Neither the US Army nor the American Embassy in New Zealand made an official comment on the story.
A couple of years ago some idiot had some backup tapes stolen out of the back seat of his unlocked car. They had the personal information for every education worker in the state of Ohio on them.
Why is any portable storage device allowed to be downloaded with personal data. That info should be locked on a server with only read only permissions to anymore authorized to view it. It seems that any Tom, Dick or Harry can doenload and carry around millions of pieces of top secret presonl info on anyone and nobody cares. It's ludicrous!

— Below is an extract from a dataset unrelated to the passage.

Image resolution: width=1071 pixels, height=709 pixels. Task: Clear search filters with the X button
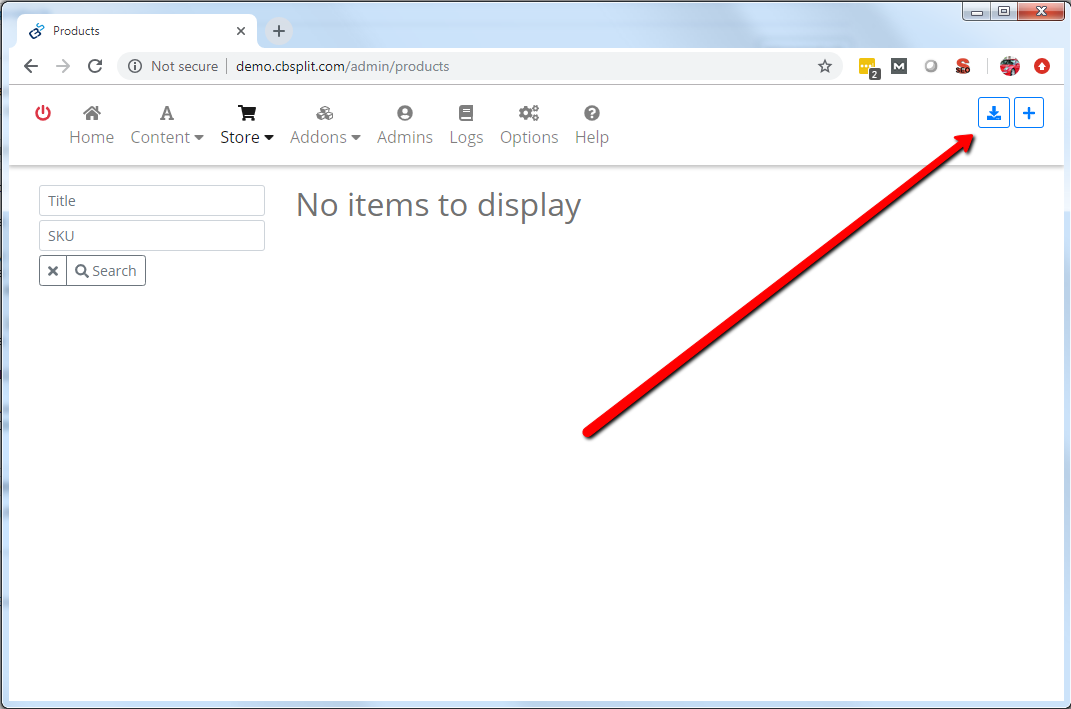click(x=53, y=271)
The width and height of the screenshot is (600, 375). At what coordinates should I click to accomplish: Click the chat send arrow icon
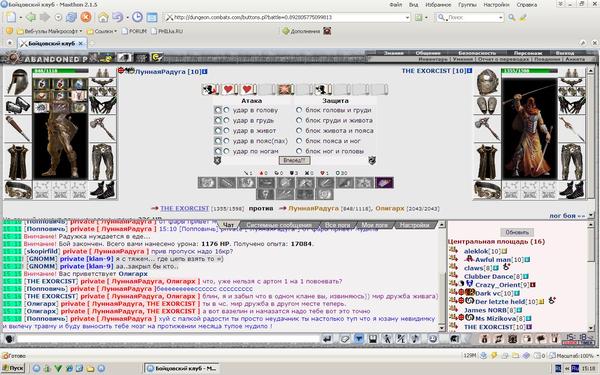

it is not that hard to stop files being copied digitally(someone retyping it in a new file impossible to stop) if your talking about a commercial file server. Basicly I work in IT in the logistics industry and the government fines us if we dont have very high level data security (some of the goods we move are dangerous) we cant allow users to copy just anything they want to their laptops or portable data devices if we did we would get fined yet the government can let people do it and doesn't bother with the controls that privite companies get fined for not having.
nope... highest bidder. its all about the money, if it was the lowest bidder the US would be in places were troops are necessary to keep the peace, not profitable but necessary... not where troops are "necessary" to control oil (iraq) or natural gas (afghanistan).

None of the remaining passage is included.